I can't speak for Paul, but I'd *guess* he's not so much worried
that reading about binge drinking will make you want to do it
(though, go read up on the "Overton Window"...). Some more
plausible ways in which reading the newspapers could be bad
for you:

- The non-news bits often assume, and encourage, the ideas
that you are what you own; that happiness consists of having
the latest gadgets, the most attractive clothes, etc. And
that what determines what gadgets, clothes, etc., are good
to have is what the Cool People have today rather than what's
actually useful or comfortable or nice to look at.

- Only what is new is "news"; reading the papers may give you
the impression, e.g., that some relatively minor recent
development matters more than a long-term horror like
starvation in the Third World.

- Aside from the general requirement for things to be new,
coverage reflects the priorities of the editors, or perhaps
what they think are the priorities of the readers. If your
priorities are very different (e.g., if you think that virtue
matters more than wealth and damnation matters more than death)
then you might worry that regular reading that assumes other
priorities will push yours towards theirs.

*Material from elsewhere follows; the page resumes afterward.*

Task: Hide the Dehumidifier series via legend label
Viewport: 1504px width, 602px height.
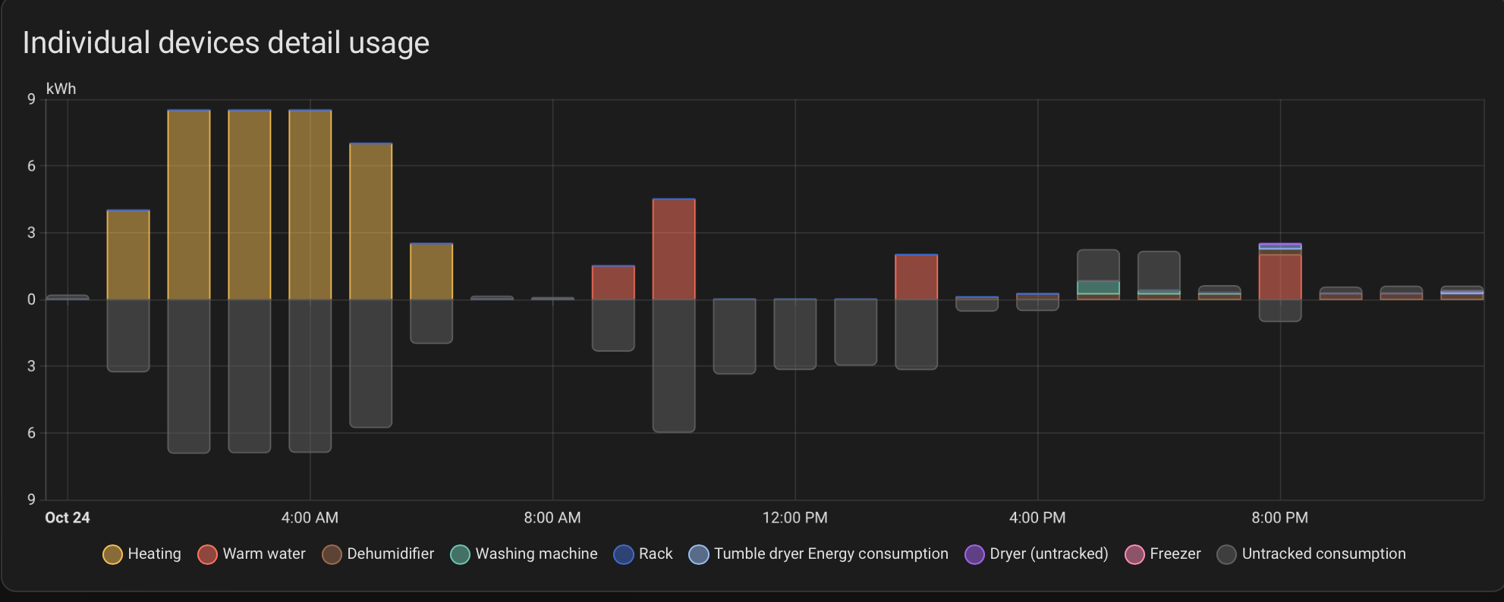Action: tap(390, 554)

- Newspaper articles reflect the values and beliefs of the people
who write them, at least to some extent. (For instance, in deciding
who to call a "terrorist", or what things to take a disapproving
tone about.) If your values and beliefs differ from theirs, then
again you may worry about having them gradually shifted as you read.

- Newspapers are full of advertisements. The purpose of
advertisements is to make you think you need or want things
that you wouldn't have wanted before you saw the ads; in
other words, advertisements aim to manipulate your beliefs
and preferences in a way that suits their makers' commercial
ends. That's unlikely to match what you want, or what's good.

The papers do have a mix of bad
and good news, but we do seem to see the bad from all over the world.

I think that's an important moral benefit that might come from
reading the newspapers. (We all tend to care disproportionately
more about those who are like us or near us, and that's bad.)

The religious edict (from the Gita but I'm sure Jesus said something
similar) "Most blessed is he who feels others' pain as his own" (or
something like that) would be quite hard if your contact with the world
was through the filtered view of the papers.

It may be better to have such filtered contact with (say) the people
of China or Burma, than no contact at all.

--
Gareth McCaughan
..sig under construc
.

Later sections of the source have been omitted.